HRMEC proliferation assay

The proliferation of HMRECs was assayed using 24-well Transwell chambers with 0.3-μm pore size filters (Corning, 3413). Briefly, microglia were exposed to different treatments for 24 h. Then 2.0 × 104/ml HRMECs were placed in the bottom chamber and cocultured with the pretreated microglia for 24 h at 37 °C under 5% CO2. After fixation with 4% paraformaldehyde for 30 min, the proliferating cells were stained with Ki67. Three images were captured per well, and each experiment was repeated three times.

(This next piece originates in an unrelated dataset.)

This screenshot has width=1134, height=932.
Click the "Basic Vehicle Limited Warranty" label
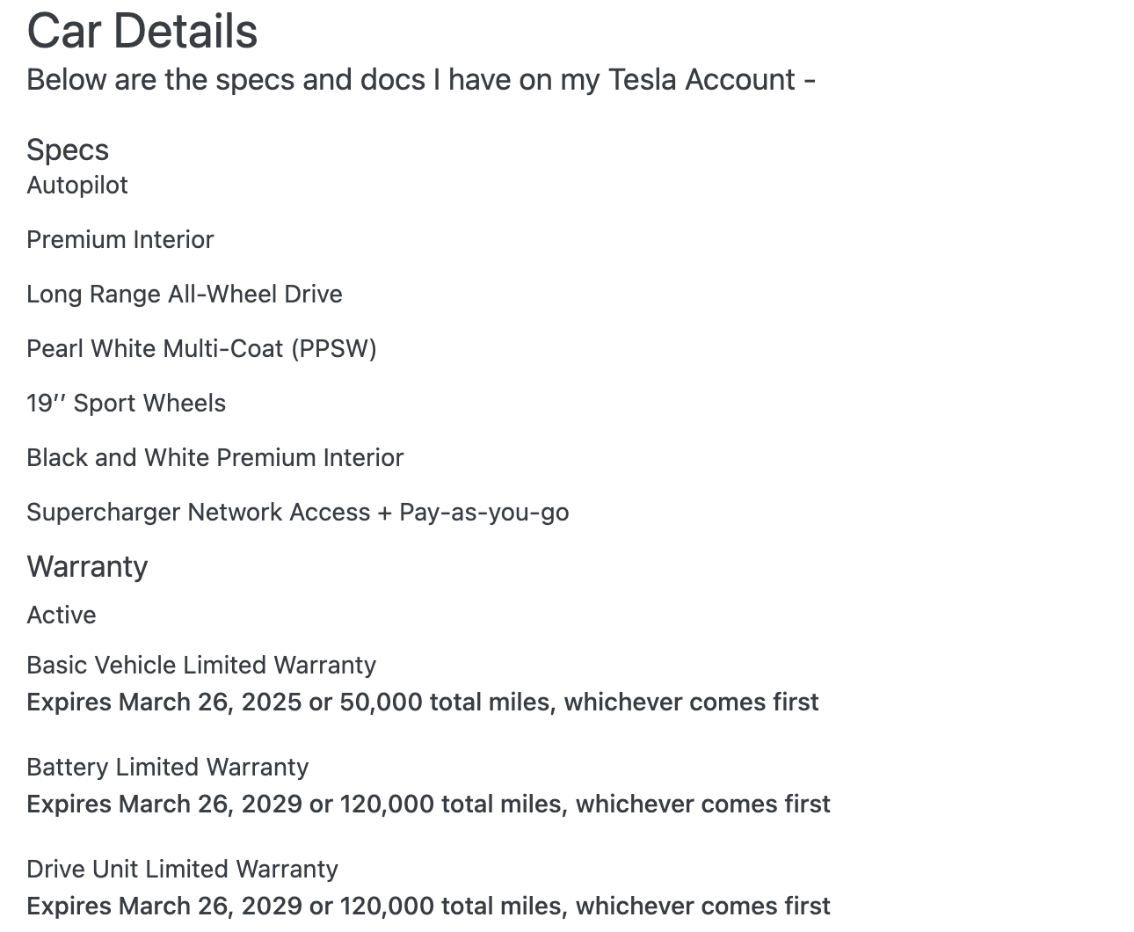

Clinical retrospective study

The clinical retrospective study included 121 preterm infants (28 ~ 33 weeks of gestational age) who were admitted to the Children’s Hospital of Chongqing Medical University between June 2019 and July 2021 (matching criteria: sex, age, weight, gestational age, birth weight, multiple birth, ethnic group, and multiple regression analysis was used to exclude the impact of these criteria) (Additional file 2: Table S1). We excluded preterm infants who were suffering extremely serious diseases, such as multiple organ failure, cardiac arrest, septicemia, and respiratory diseases that may directly influence the concentration of lactate in blood, including acute respiratory distress syndrome, respiratory failure, and severe pneumonia. ROP diagnostic examinations were performed using indirect ophthalmoscopy. The levels of blood lactate were measured by arterial blood gas analysis prior to commencing artificial ventilation treatment. All protocols were approved by the Ethics Committee of the Children’s Hospital of Chongqing Medical University (Number: 2020–289).

Statistical analysis

All data are presented as the mean ± SD and were analyzed by SPSS 20.0 software (IBM, Chicago, IL, USA). The normal distribution of the data was confirmed by the Shapiro‒Wilk and Kolmogorov–Smirnov tests. Student’s t test and Mann–Whitney U test were used to compare differences between two groups, and one-way ANOVA followed by a Bonferroni post hoc test was used for three or more groups. Clinical data analysis was conducted with the Mann–Whitney U test, Fisher’s exact test, or χ2-test for various parameters. The differences at p < 0.05 were considered statistically significant.